*TEXTE À EXAMINER*.
Cécile, habitante de Tourcoingà franceinfo
Cécile fait face à un "dilemme énorme" : elle ne veut pas d'un député RN dans sa circonscription – "Ils ont une politique assumée et leur histoire parle pour eux, c'est un parti qui a été créé par des nazis" – mais ressent une inimitié profonde pour le ministre de l'Intérieur. "J'ai du mal avec le personnage, ce qu'il représente, sa fonction", développe Cécile, heurtée par les accusations de viol à son encontre, même s'il a été définitivement mis hors de cause par la justice.
"LFI à fond", Cécile fait quand même la "différence" entre la politique d'Emmanuel Macron, que Gérald Darmanin défend depuis 2017, et le Rassemblement national. "Mais au plus loin de moi il est, au mieux je me porte", sourit-elle en marge de la cérémonie de passage de la flamme olympique à Tourcoing. S'il a assisté au départ de la flamme en tant que ministre de l'Intérieur et non comme candidat, selon son entourage, le locataire de Beauvau a quand même profité de l'événement pour s'offrir un bain de foule, enchaîner les selfies et glisser à certains de ne pas oublier d'aller voter dimanche.
Très discret depuis le premier tour, l'ancien maire de Tourcoing a rappelé sur X que "jamais il ne s'allierait avec l'extrême gauche". "L'homme de droite", comme il se qualifie, sait pourtant qu'il a besoin des voix des électeurs de gauche pour l'emporter dimanche. "On a besoin de ces voix comme des voix de tout le monde", rectifie son suppléant, Vincent Ledoux, qui explique que "quand on n'est pas fade, pas eau minérale, on clive plus" au sujet de celui qu'il qualifie de "candidat social".
"Il n'y a même pas à se poser la question"
Elsa et Vivien tiennent un restaurant dans le centre de Tourcoing. Et ils trouvent une qualité à celui qu'ils ont déjà croisé dans des réunions de commerçants. "C'est un bon orateur", admettent-ils. A part ça, pas grand-chose : "Mais si Darmanin fait des trucs bien, on n'aurait pas de soucis à le dire", assure Vivien, qui vote dans la circonscription voisine. "Si l'idée c'est de faire barrage au RN, on le fait, point barre. Et si on doit le refaire, on le fera. Ce n'est pas plus dur, mais plus fatigant", développe Elsa. "Et la question ensuite, c'est comment faire société ensemble ?" s'interroge son conjoint, qui s'inquiète des résultats de dimanche.
"Le RN, c'est l'opposé de nos valeurs, de la devise liberté, égalité, fraternité."
Vivien, restaurateur à Tourcoingà franceinfo
Le couple a affiché une citation d'Albert Camus à l'entrée de son restaurant : "Quand une démocratie est malade, le fascisme vient toujours à son chevet, mais ce n'est jamais pour prendre de ses nouvelles."

*DONNÉES AFFICHÉES*.
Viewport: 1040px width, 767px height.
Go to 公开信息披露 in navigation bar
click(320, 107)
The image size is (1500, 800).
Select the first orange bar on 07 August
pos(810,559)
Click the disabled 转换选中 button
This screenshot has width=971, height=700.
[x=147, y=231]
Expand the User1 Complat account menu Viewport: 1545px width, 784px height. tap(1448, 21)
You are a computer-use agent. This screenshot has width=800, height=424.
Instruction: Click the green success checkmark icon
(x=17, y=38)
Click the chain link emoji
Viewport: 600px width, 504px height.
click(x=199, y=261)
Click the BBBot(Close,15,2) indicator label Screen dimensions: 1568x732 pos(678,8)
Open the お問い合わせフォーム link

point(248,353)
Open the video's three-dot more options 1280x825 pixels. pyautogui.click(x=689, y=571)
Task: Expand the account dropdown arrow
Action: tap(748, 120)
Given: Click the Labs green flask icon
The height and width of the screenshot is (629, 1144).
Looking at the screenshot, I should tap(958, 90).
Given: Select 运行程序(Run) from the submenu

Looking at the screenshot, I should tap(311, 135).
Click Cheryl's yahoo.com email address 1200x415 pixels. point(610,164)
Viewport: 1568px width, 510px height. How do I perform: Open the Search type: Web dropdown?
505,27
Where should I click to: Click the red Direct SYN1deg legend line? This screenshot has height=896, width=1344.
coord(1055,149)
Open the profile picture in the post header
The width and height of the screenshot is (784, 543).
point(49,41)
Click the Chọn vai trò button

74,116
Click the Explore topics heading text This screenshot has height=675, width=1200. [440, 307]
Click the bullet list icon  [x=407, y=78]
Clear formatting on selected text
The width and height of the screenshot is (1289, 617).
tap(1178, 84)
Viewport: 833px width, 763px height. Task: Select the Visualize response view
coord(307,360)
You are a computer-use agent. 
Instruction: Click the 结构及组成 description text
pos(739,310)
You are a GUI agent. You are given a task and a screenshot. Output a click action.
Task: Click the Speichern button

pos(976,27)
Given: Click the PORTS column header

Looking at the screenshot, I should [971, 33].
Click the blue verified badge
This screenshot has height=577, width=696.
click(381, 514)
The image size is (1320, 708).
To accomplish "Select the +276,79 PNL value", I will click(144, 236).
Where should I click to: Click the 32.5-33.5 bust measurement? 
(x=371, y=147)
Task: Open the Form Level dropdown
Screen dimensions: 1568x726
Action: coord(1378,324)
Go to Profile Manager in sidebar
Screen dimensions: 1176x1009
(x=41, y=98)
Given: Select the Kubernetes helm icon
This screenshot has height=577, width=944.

*ÉNONCÉ DE LA TÂCHE*.
Poursuivez l'article sur la candidature de Gérald Darmanin à Tourcoing en reprenant juste après sa dernière phrase.

*RÉPONSE PRODUITE*.
Comme plusieurs électeurs de gauche interrogés, la question du barrage est une évidence pour Alice*. Cette soignante à l'hôpital de Tourcoing votera "contre le Rassemblement national" et pas pour Gérald Darmanin. "Il n'y a même pas à se poser la question", dit-elle, même si elle juge sévèrement la politique d’Emmanuel Macron vis-à-vis de l'hôpital : "Cela fait quinze ans que je travaille dans le public, et on fait toujours plus avec moins."
"Je n'aime pas les idées de Gérald Darmanin et son camp, mais il y a quand même une différence avec le RN."
Alice*à franceinfo
Elle a aussi été marquée par la loi immigration et les discussions sur la question de l'aide médicale d'Etat, dont la réforme voulue par la droite n'est finalement pas passée. "Je ne vois pas pourquoi je ne soignerais pas quelqu'un qui n'est pas français. Quelqu'un qui arrive aux urgences, on le soigne, on ne va pas commencer à vérifier s'il a une carte d'identité", estime-t-elle.
Au quartier de La Bourgogne, Abdel a lui voté Gérald Darmanin au premier tour et votera encore pour le ministre au second tour. "C'est un homme de terrain. Quand on lui envoie un message, il répond", justifie ce sexagénaire "déçu de Macron", qui a pourtant voté Jean-Luc Mélenchon à la dernière présidentielle.
"Mais la question, ce n'est pas Darmanin, c'est la lutte contre l'extrême droite. Qu'est-ce que vont devenir les quartiers populaires s'ils passent ? Il faut penser à nos enfants, nos petits-enfants..."
Abdel, habitant de Tourcoingà franceinfo
Leslie Mortreux a prévu de distribuer 10 000 tracts de remerciements à ses électeurs, dans le quartier de La Bourgone et ailleurs dans Tourcoing. Avec un message : "La vie n'est pas finie, le combat continue."
* Le prénom a été modifié à la demande de l'intéressée.